**What the task asks**:
Condense the paragraph of the text that begins "All reagents and solvents were used as received" into a bulleted list that keeps its main facts.

**Text**:
Although there have been many reports on memory devices based on graphene-like low-dimensional nanomaterials [28,29,30,31], conjugated polymer-functionalized carbon nanotube materials for nonvolatile RRAMs have been rarely reported. In this work, through utilizing 4-bromobenzene modified MWNTs (MWNTBr) as a one-dimensional template, the in situ growth of π-conjugated polythiophene derivatives from MWNTs surfaces was realized via the Sonogashira–Hagihara reaction. The generated material, PDHT-g-MWNTs, was used for memory device applications. The manufactured device with the Al/PDHT-g-MWNTs/ITO structure displayed typical nonvolatile bistable resistive switching behavior with +2.35 V (writing) and −2.45 V (erasing) voltages, high ON/OFF ratios (>103), long retention times, outstanding durability, extremely symmetrical writing/erasing voltages, and repetitive “write-read-erase-read-write” capability. As shown in Table 1, our synthesized material had a lower |ΔON-OFF| value than similar materials in other reported work, and the storage performance of the device remained virtually unchanged based on the retention test results, indicating its potential application in high-stability data storage.

2. Materials and Methods

2.1. Measurements and Instrument

All reagents and solvents were used as received without further purification. Multi-walled carbon nanotubes without functional groups on the surface were purchased from Macklin. Their purity, average inner diameter, average outer diameter, and aspect ratio were ≥95%, 8 nm, 24 nm, and 415–1250, respectively. 1H NMR spectra were recorded on a Bruker AVANCE 400 NMR spectrometer, operating at frequencies of 400 MHz using CDCl3 as solvent. Molecular weights were obtained on a Waters 2690 gel permeation chromatography (GPC). High magnification transmission electron microscopy (TEM) was performed using a JEOL-2100 (JEOL Ltd., Tokyo, Japan) TEM system operating at an accelerating voltage of 200 kV. Raman spectra were recorded on an Invia/Reflrx Laser Micro-Raman spectrometer (Renishaw, England) with an excitation laser beam wavelength of 514 nm. Thermal gravimetric analyses (TGA) were performed using Pyris 1 TGA in a nitrogen atmosphere. Atomic force microscopy (AFM) measurements were performed on a Solver P47-PRO (NT-MDT Co., Moscow, Russia) microscope. X-ray photoelectron spectroscopy (XPS) experiments were carried out on a Kratos AXIS Ultra DLD system incorporating a 165 mm hemispherical electron energy analyzer, which used a monochromatic Al Kα source (hν = 1486.6 eV) operating at 150 W. Survey scans (0–1200 eV) were performed to identify constitutive elements. Survey wide-scan spectra (160 eV pass energy and 1.0 eV step size) and high-resolution spectra of C 1s, S 2p lines (20 eV pass energy and 0.05 eV step size) were collected. The base pressure in the analysis chamber was 1.0 × 10−9 torr and during sample analysis 1.0 × 10−8 torr. All narrow-scan spectra were corrected for the background using the Shirley approach. EPR experiments were performed using a Bruker EMX-Nano Benchtop spectrometer.

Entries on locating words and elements
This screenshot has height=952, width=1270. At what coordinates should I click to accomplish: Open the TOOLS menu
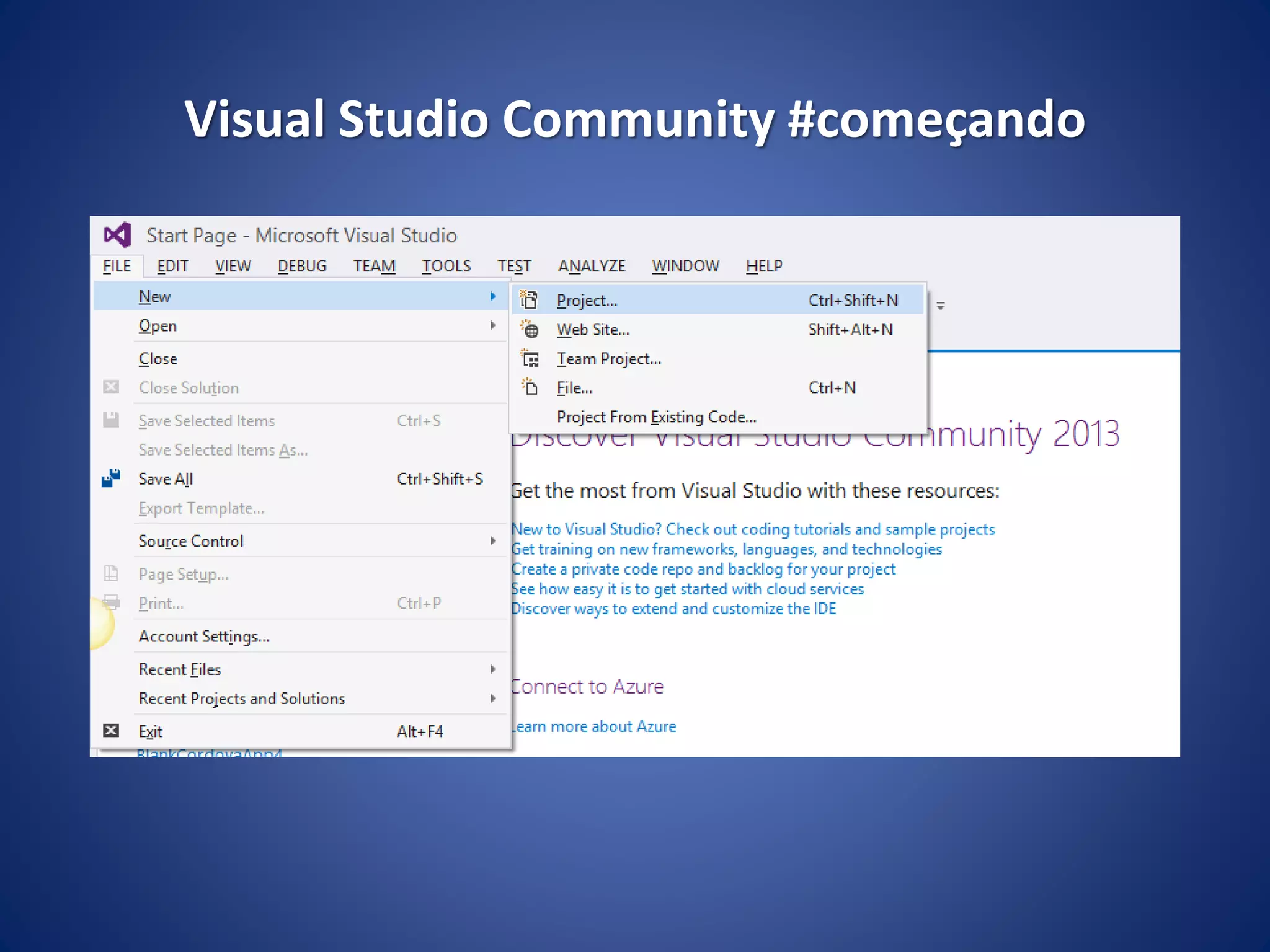(x=446, y=266)
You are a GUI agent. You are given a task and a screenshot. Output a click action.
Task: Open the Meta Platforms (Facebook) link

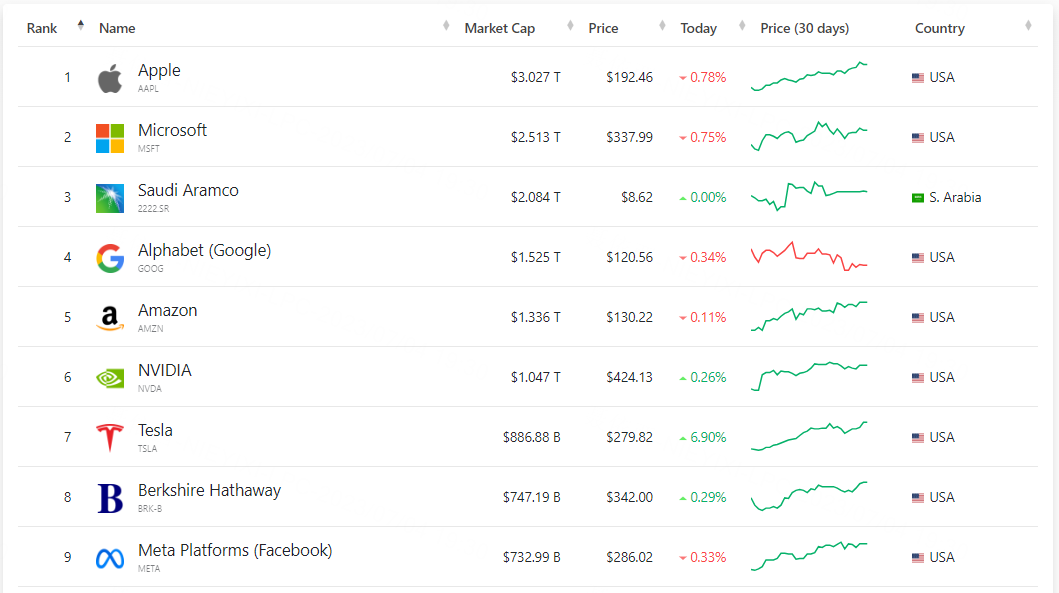pyautogui.click(x=235, y=550)
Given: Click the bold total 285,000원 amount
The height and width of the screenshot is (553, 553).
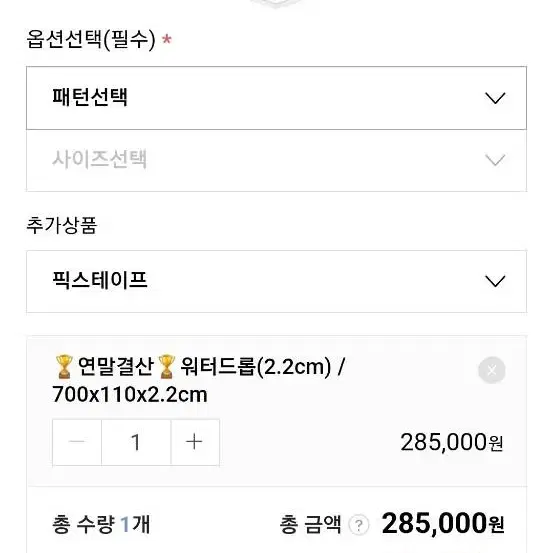Looking at the screenshot, I should (443, 524).
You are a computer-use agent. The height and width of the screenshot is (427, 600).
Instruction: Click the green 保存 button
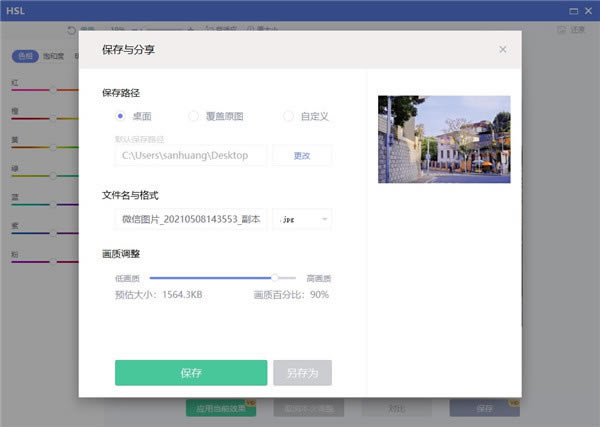point(191,373)
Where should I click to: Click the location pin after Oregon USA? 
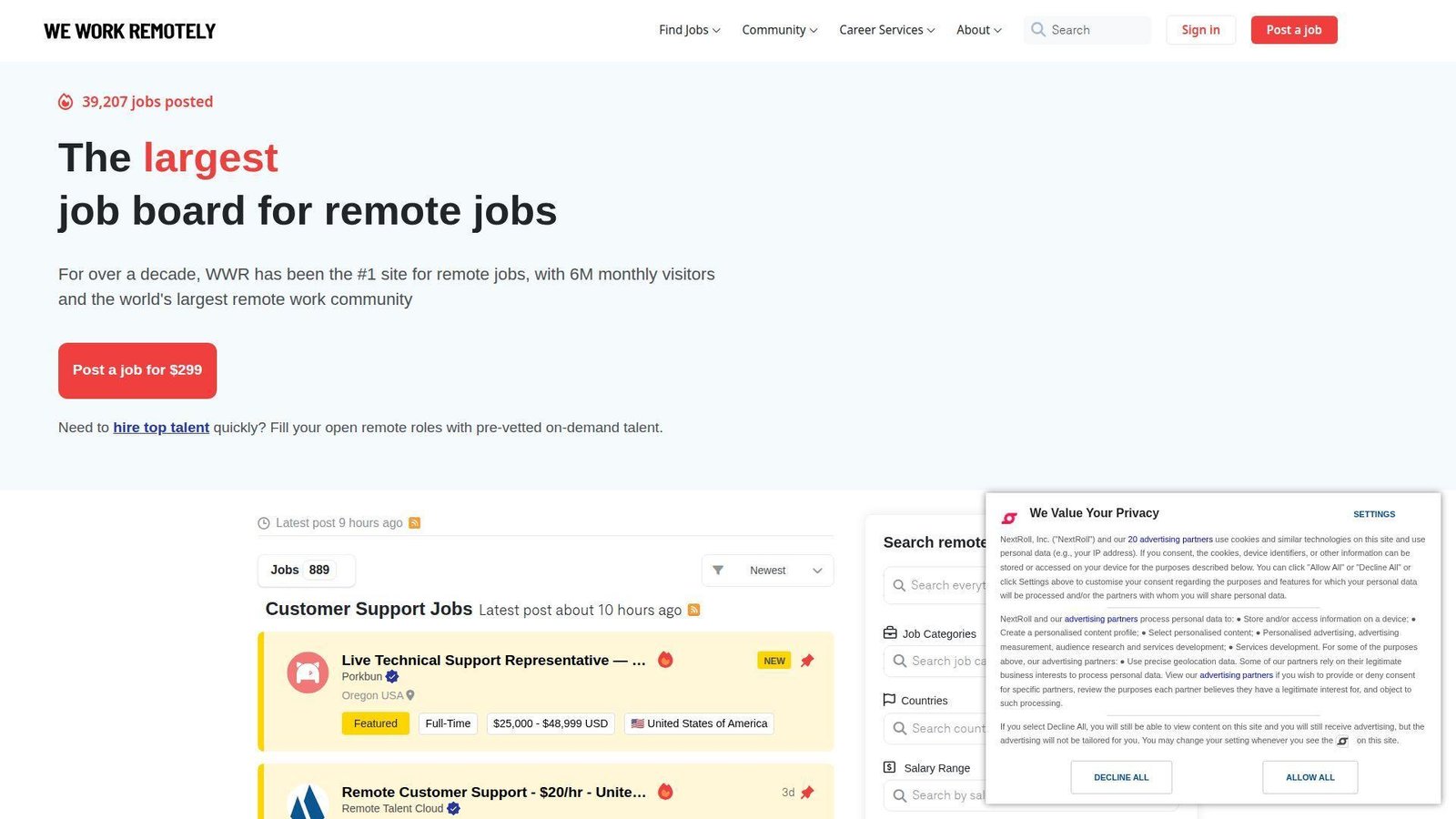410,694
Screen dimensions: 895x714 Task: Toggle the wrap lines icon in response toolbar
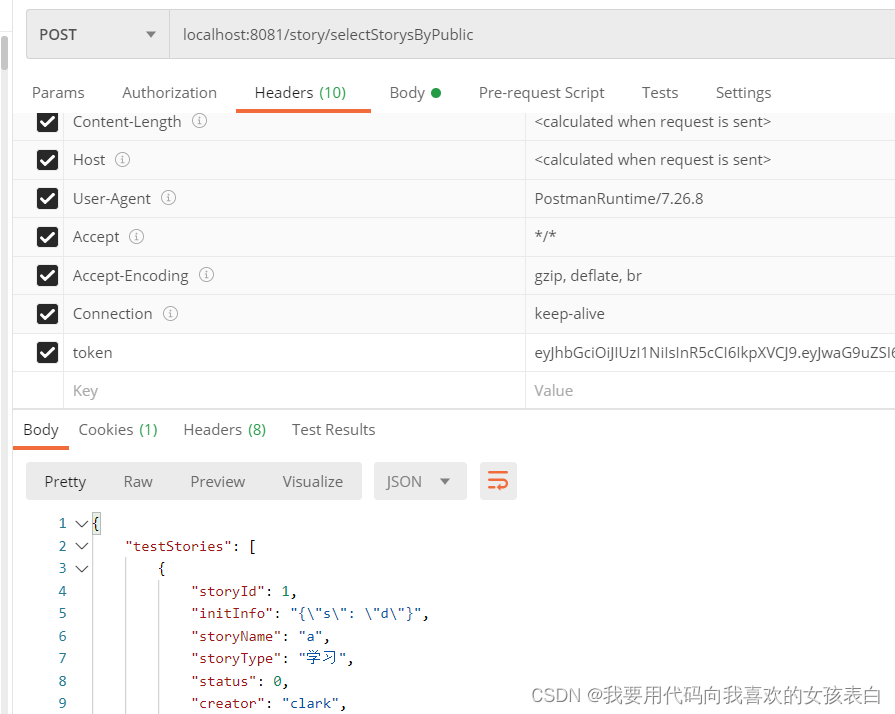(497, 481)
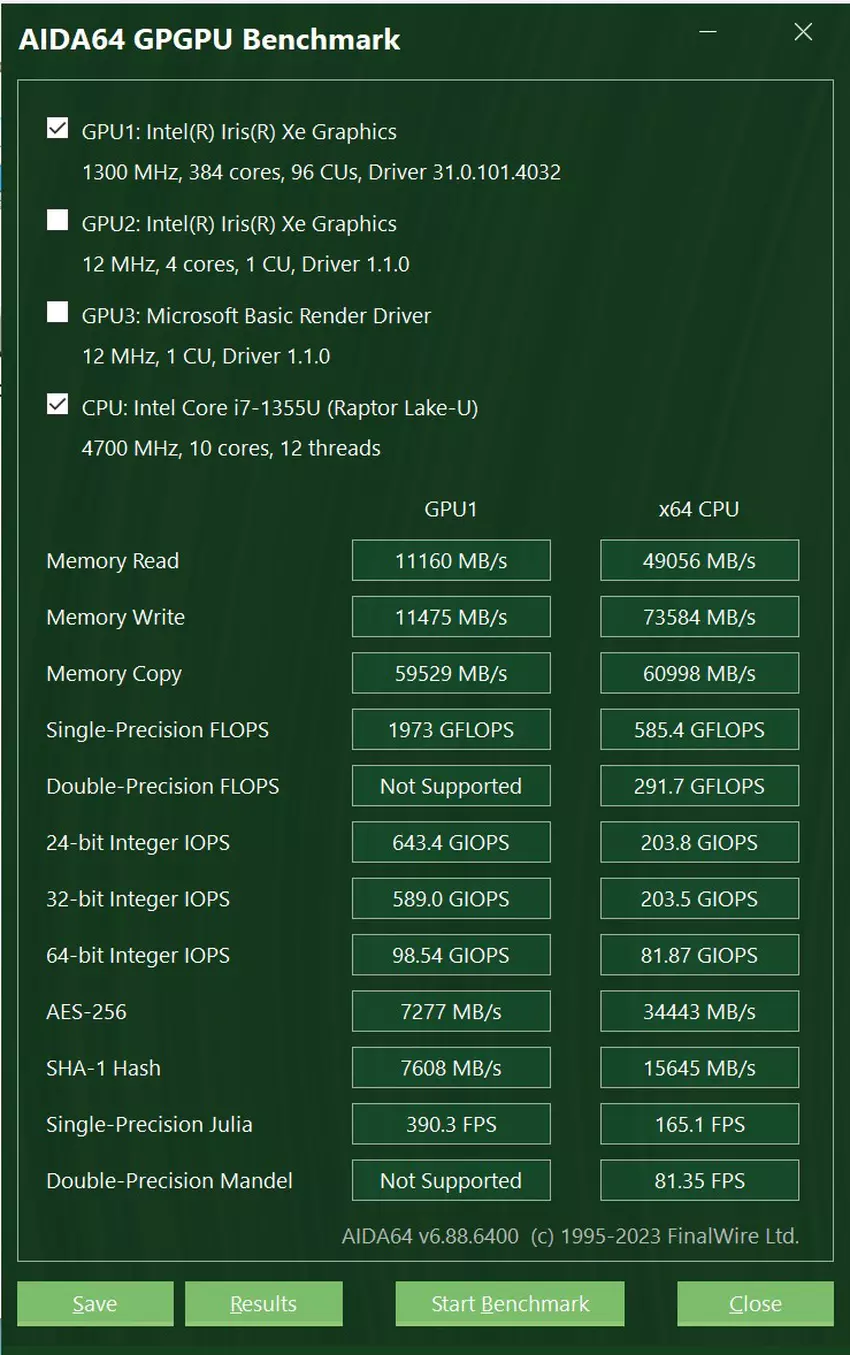Click the GPU1 Memory Read result field
The height and width of the screenshot is (1355, 850).
(x=451, y=561)

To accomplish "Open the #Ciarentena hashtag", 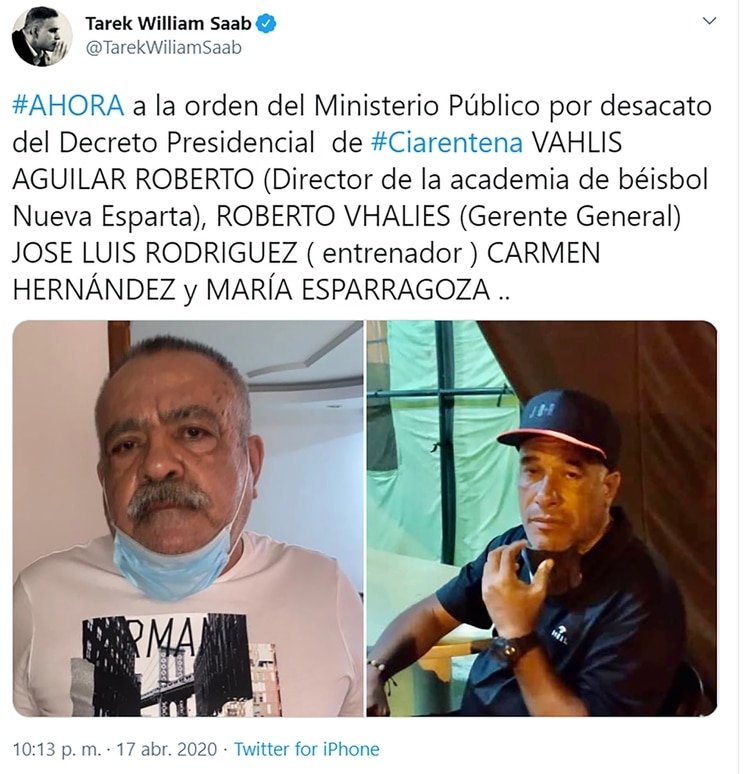I will tap(446, 143).
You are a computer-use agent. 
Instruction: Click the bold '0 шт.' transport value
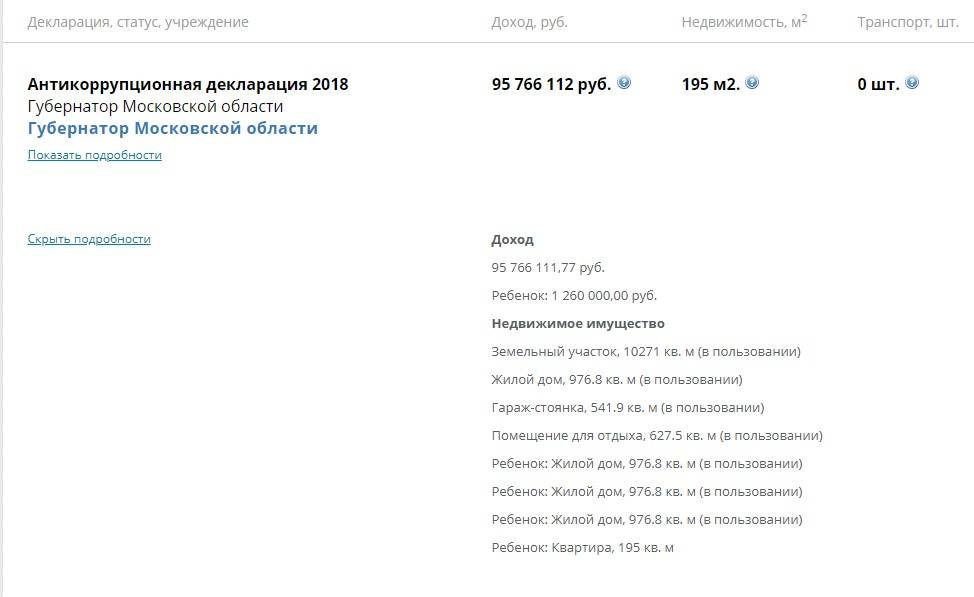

**Solution**:
- Reagents and solvents were used as received, without further purification.
- Multi-walled carbon nanotubes with no surface functional groups came from Macklin. Their purity was ≥95%, with an 8 nm average inner diameter, a 24 nm average outer diameter, and an aspect ratio of 415–1250.
- 1H NMR: Bruker AVANCE 400 spectrometer at 400 MHz, with CDCl3 as solvent.
- Molecular weights: Waters 2690 gel permeation chromatography.
- TEM: JEOL-2100 system at 200 kV accelerating voltage.
- Raman: Invia/Reflrx Laser Micro-Raman spectrometer (Renishaw), 514 nm excitation.
- TGA: Pyris 1 TGA under nitrogen.
- AFM: Solver P47-PRO microscope (NT-MDT Co.).
- XPS: Kratos AXIS Ultra DLD system with a 165 mm hemispherical analyzer and a monochromatic Al Kα source (1486.6 eV) at 150 W.
  - Survey scans covered 0–1200 eV at 160 eV pass energy and a 1.0 eV step.
  - High-resolution C 1s and S 2p spectra used 20 eV pass energy and a 0.05 eV step.
  - Narrow-scan spectra were background-corrected by the Shirley approach.
- EPR: Bruker EMX-Nano Benchtop spectrometer.